_THE TASK_
Begin your copy at the line that holds "The height and" and carry it through the final line of the data, writing out each line exactly and omitting pictures.

_Dataset excerpts_
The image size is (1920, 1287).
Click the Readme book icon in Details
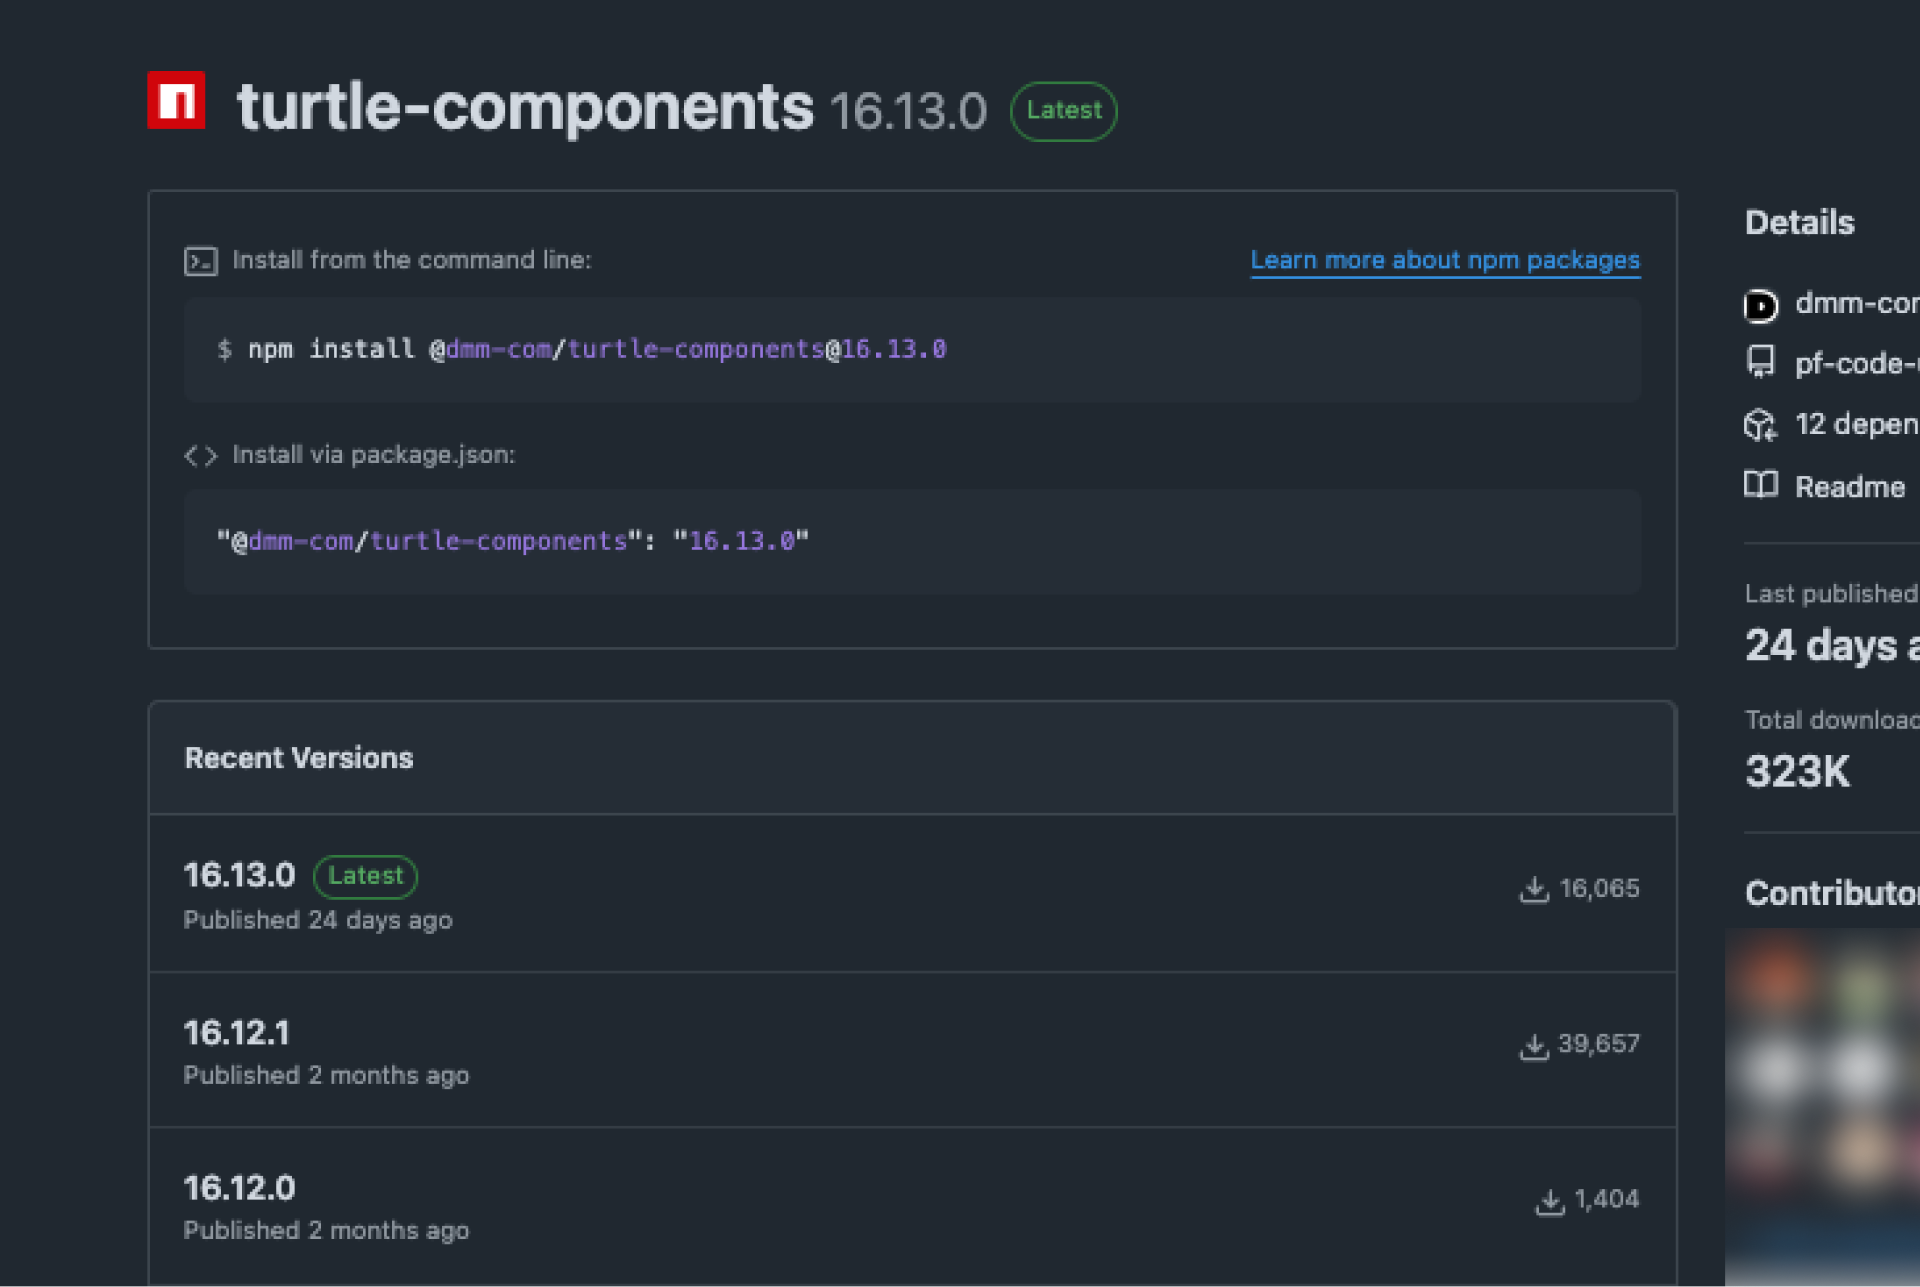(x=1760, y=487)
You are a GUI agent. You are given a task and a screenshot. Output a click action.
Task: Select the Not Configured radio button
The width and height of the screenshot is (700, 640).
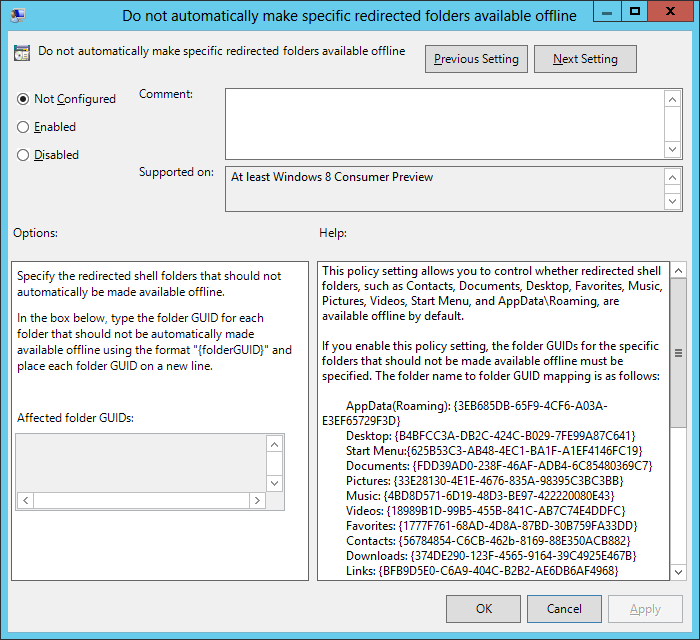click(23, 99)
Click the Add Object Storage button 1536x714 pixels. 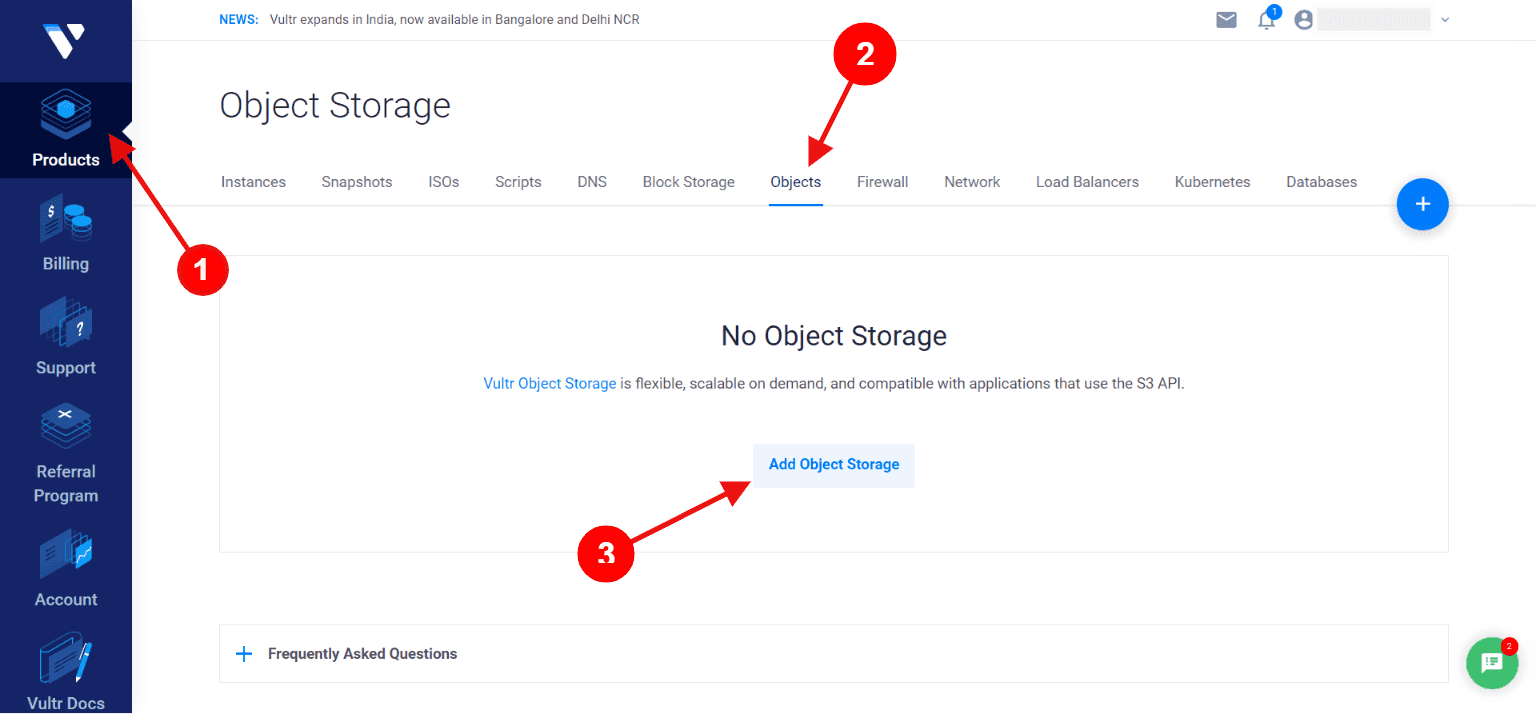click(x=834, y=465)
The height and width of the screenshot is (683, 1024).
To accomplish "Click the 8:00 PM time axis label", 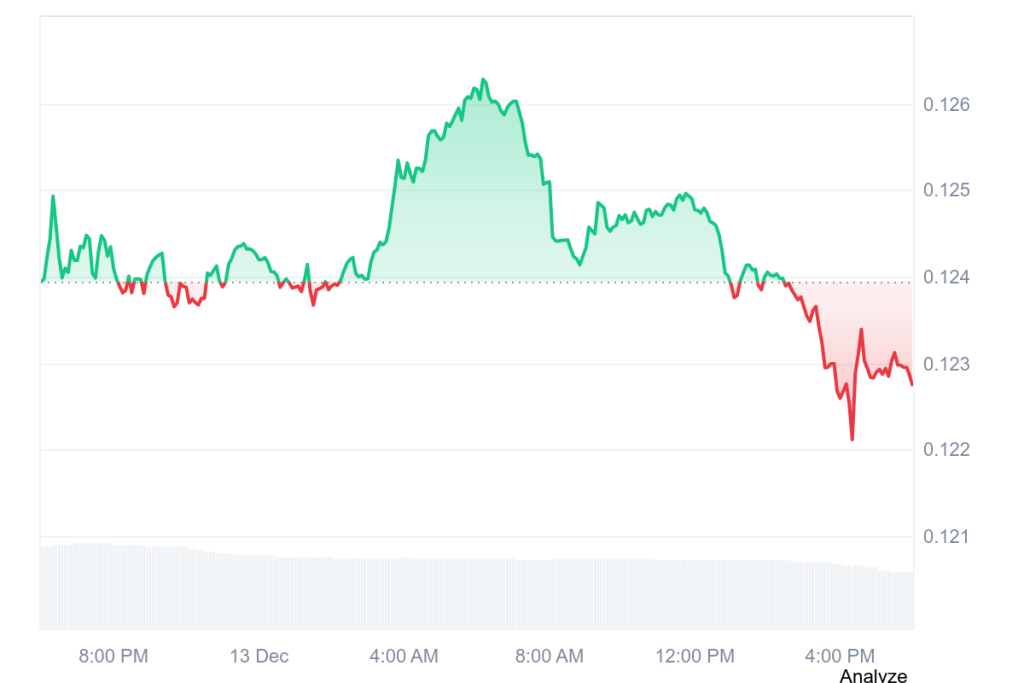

_EXERCISE RESULT_
The height and width of the screenshot is (683, 1024).
To accomplish "Click the 8:00 PM time axis label", 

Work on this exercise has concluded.